Rewrite all of the entries with every "screenshot" swapped for "capture" and nothing else changed.

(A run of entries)
────────
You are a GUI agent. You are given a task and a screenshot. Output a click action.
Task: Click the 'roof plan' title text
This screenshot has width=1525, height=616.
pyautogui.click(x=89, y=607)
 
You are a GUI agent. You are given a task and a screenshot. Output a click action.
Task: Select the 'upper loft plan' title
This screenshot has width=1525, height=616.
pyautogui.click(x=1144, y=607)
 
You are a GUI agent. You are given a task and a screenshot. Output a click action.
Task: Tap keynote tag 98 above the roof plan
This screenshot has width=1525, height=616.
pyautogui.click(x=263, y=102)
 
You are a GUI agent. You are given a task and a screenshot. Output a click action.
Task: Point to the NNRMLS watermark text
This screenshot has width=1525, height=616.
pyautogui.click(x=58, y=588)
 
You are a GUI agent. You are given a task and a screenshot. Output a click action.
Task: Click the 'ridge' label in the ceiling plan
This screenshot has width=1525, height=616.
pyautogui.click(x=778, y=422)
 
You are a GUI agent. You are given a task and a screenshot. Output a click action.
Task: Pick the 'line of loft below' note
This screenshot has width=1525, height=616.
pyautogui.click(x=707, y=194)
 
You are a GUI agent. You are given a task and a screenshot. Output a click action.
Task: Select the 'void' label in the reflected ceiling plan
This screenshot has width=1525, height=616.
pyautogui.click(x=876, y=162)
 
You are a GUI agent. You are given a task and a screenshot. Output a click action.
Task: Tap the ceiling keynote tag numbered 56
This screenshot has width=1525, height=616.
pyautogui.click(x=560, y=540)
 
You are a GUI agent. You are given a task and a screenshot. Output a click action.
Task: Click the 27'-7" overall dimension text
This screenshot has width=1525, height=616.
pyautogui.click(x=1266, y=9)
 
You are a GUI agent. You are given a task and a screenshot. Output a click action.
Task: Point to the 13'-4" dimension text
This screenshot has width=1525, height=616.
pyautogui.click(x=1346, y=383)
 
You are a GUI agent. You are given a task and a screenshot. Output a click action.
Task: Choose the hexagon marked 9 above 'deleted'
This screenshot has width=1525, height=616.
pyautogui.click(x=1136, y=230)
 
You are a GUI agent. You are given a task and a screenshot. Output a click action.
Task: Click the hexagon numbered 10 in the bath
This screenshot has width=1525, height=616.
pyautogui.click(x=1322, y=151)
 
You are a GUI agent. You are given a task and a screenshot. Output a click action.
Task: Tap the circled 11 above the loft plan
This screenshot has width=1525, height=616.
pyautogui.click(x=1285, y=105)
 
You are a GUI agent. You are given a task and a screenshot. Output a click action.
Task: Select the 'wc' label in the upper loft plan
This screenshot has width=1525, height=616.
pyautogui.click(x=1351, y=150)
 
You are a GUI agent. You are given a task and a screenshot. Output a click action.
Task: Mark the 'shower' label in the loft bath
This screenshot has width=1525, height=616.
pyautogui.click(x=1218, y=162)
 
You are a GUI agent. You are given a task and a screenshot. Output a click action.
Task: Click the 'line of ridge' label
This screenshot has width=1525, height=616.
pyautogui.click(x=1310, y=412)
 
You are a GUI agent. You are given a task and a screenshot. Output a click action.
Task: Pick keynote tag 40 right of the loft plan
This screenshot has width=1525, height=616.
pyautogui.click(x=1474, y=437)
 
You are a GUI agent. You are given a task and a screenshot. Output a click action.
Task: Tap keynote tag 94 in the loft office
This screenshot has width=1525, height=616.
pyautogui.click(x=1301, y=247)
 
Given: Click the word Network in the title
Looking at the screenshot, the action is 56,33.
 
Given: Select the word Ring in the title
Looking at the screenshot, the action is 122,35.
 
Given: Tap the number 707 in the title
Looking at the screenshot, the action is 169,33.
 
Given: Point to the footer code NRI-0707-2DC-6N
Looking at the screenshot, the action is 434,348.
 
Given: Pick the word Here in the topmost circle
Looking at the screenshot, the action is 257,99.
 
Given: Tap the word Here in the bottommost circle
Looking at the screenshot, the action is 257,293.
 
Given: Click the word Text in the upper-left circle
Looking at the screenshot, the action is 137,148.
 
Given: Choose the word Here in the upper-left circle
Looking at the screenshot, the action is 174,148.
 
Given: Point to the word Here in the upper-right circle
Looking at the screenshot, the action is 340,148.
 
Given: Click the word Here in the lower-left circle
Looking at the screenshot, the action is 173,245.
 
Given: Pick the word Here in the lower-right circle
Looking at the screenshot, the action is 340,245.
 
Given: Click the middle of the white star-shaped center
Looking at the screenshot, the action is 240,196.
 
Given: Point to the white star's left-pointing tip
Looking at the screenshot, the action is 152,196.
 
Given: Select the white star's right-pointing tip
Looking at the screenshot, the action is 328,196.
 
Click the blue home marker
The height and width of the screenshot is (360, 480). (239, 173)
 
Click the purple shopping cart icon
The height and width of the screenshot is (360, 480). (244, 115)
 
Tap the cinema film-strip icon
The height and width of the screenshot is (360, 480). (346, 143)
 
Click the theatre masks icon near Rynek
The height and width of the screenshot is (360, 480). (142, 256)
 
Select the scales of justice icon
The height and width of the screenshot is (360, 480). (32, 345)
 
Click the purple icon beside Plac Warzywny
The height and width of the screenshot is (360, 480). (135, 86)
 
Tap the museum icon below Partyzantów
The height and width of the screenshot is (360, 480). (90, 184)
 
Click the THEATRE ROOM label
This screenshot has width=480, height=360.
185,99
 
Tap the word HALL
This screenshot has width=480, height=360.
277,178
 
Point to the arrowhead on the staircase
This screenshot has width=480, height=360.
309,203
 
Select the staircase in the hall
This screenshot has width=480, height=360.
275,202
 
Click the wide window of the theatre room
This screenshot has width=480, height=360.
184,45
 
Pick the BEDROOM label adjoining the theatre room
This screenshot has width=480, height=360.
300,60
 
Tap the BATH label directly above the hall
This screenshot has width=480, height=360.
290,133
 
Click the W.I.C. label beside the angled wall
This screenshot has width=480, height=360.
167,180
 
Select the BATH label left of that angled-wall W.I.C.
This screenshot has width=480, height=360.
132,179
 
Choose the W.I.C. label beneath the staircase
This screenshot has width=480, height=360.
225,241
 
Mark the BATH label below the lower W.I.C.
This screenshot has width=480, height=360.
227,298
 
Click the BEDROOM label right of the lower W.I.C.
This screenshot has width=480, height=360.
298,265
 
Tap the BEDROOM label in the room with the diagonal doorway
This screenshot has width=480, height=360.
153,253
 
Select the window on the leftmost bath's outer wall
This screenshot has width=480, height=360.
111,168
────────
* _SOLUTION BELOW_
You are a GUI agent. You are given a task and a capture. Output a click action.
Task: Click the 'roof plan' title text
This capture has width=1525, height=616.
pyautogui.click(x=89, y=607)
 
You are a GUI agent. You are given a task and a capture. Output a click action.
Task: Select the 'upper loft plan' title
This capture has width=1525, height=616.
pyautogui.click(x=1144, y=607)
 
You are a GUI agent. You are given a task and a capture. Output a click action.
Task: Tap keynote tag 98 above the roof plan
This capture has width=1525, height=616.
pyautogui.click(x=263, y=102)
 
You are a GUI agent. You are given a task and a capture. Output a click action.
Task: Point to the NNRMLS watermark text
This capture has width=1525, height=616.
pyautogui.click(x=58, y=588)
 
You are a GUI agent. You are given a task and a capture. Output a click action.
Task: Click the 'ridge' label in the ceiling plan
This capture has width=1525, height=616.
pyautogui.click(x=778, y=422)
 
You are a GUI agent. You are given a task and a capture. Output a click action.
Task: Pick the 'line of loft below' note
This capture has width=1525, height=616.
pyautogui.click(x=707, y=194)
 
You are a GUI agent. You are given a task and a capture. Output a click action.
Task: Select the 'void' label in the reflected ceiling plan
This capture has width=1525, height=616.
pyautogui.click(x=876, y=162)
 
You are a GUI agent. You are given a task and a capture. Output a click action.
Task: Tap the ceiling keynote tag numbered 56
This capture has width=1525, height=616.
pyautogui.click(x=560, y=540)
 
You are a GUI agent. You are given a task and a capture. Output a click action.
Task: Click the 27'-7" overall dimension text
This capture has width=1525, height=616.
pyautogui.click(x=1266, y=9)
 
You are a GUI agent. You are given a task and a capture. Output a click action.
Task: Point to the 13'-4" dimension text
This capture has width=1525, height=616.
pyautogui.click(x=1346, y=383)
 
You are a GUI agent. You are given a task and a capture. Output a click action.
Task: Choose the hexagon marked 9 above 'deleted'
This capture has width=1525, height=616.
pyautogui.click(x=1136, y=230)
 
You are a GUI agent. You are given a task and a capture. Output a click action.
Task: Click the hexagon numbered 10 in the bath
This capture has width=1525, height=616.
pyautogui.click(x=1322, y=151)
 
You are a GUI agent. You are given a task and a capture. Output a click action.
Task: Tap the circled 11 above the loft plan
This capture has width=1525, height=616.
pyautogui.click(x=1285, y=105)
 
You are a GUI agent. You are given a task and a capture. Output a click action.
Task: Select the 'wc' label in the upper loft plan
This capture has width=1525, height=616.
pyautogui.click(x=1351, y=150)
 
You are a GUI agent. You are given a task and a capture. Output a click action.
Task: Mark the 'shower' label in the loft bath
This capture has width=1525, height=616.
pyautogui.click(x=1218, y=162)
 
You are a GUI agent. You are given a task and a capture. Output a click action.
Task: Click the 'line of ridge' label
This capture has width=1525, height=616.
pyautogui.click(x=1310, y=412)
 
You are a GUI agent. You are given a task and a capture. Output a click action.
Task: Pick keynote tag 40 right of the loft plan
This capture has width=1525, height=616.
pyautogui.click(x=1474, y=437)
 
You are a GUI agent. You are given a task and a capture. Output a click action.
Task: Tap keynote tag 94 in the loft office
This capture has width=1525, height=616.
pyautogui.click(x=1301, y=247)
 
Given: Click the word Network in the title
Looking at the capture, the action is 56,33.
 
Given: Select the word Ring in the title
Looking at the capture, the action is 122,35.
 
Given: Tap the number 707 in the title
Looking at the capture, the action is 169,33.
 
Given: Point to the footer code NRI-0707-2DC-6N
Looking at the capture, the action is 434,348.
 
Given: Pick the word Here in the topmost circle
Looking at the capture, the action is 257,99.
 
Given: Tap the word Here in the bottommost circle
Looking at the capture, the action is 257,293.
 
Given: Click the word Text in the upper-left circle
Looking at the capture, the action is 137,148.
 
Given: Choose the word Here in the upper-left circle
Looking at the capture, the action is 174,148.
 
Given: Point to the word Here in the upper-right circle
Looking at the capture, the action is 340,148.
 
Given: Click the word Here in the lower-left circle
Looking at the capture, the action is 173,245.
 
Given: Pick the word Here in the lower-right circle
Looking at the capture, the action is 340,245.
 
Given: Click the middle of the white star-shaped center
Looking at the capture, the action is 240,196.
 
Given: Point to the white star's left-pointing tip
Looking at the capture, the action is 152,196.
 
Given: Select the white star's right-pointing tip
Looking at the capture, the action is 328,196.
 
Click the blue home marker
The height and width of the capture is (360, 480). (239, 173)
 
Click the purple shopping cart icon
The height and width of the capture is (360, 480). (244, 115)
 
Tap the cinema film-strip icon
The height and width of the capture is (360, 480). (346, 143)
 
Click the theatre masks icon near Rynek
The height and width of the capture is (360, 480). (142, 256)
 
Select the scales of justice icon
The height and width of the capture is (360, 480). (32, 345)
 
Click the purple icon beside Plac Warzywny
The height and width of the capture is (360, 480). (135, 86)
 
Tap the museum icon below Partyzantów
The height and width of the capture is (360, 480). (90, 184)
 
Click the THEATRE ROOM label
This capture has width=480, height=360.
185,99
 
Tap the word HALL
This capture has width=480, height=360.
277,178
 
Point to the arrowhead on the staircase
This capture has width=480, height=360.
309,203
 
Select the staircase in the hall
This capture has width=480, height=360.
275,202
 
Click the wide window of the theatre room
This capture has width=480, height=360.
184,45
 
Pick the BEDROOM label adjoining the theatre room
This capture has width=480, height=360.
300,60
 
Tap the BATH label directly above the hall
This capture has width=480, height=360.
290,133
 
Click the W.I.C. label beside the angled wall
This capture has width=480, height=360.
167,180
 
Select the BATH label left of that angled-wall W.I.C.
This capture has width=480, height=360.
132,179
 
Choose the W.I.C. label beneath the staircase
This capture has width=480, height=360.
225,241
 
Mark the BATH label below the lower W.I.C.
This capture has width=480, height=360.
227,298
 
Click the BEDROOM label right of the lower W.I.C.
This capture has width=480, height=360.
298,265
 
Tap the BEDROOM label in the room with the diagonal doorway
This capture has width=480, height=360.
153,253
 
Select the window on the leftmost bath's outer wall
This capture has width=480, height=360.
111,168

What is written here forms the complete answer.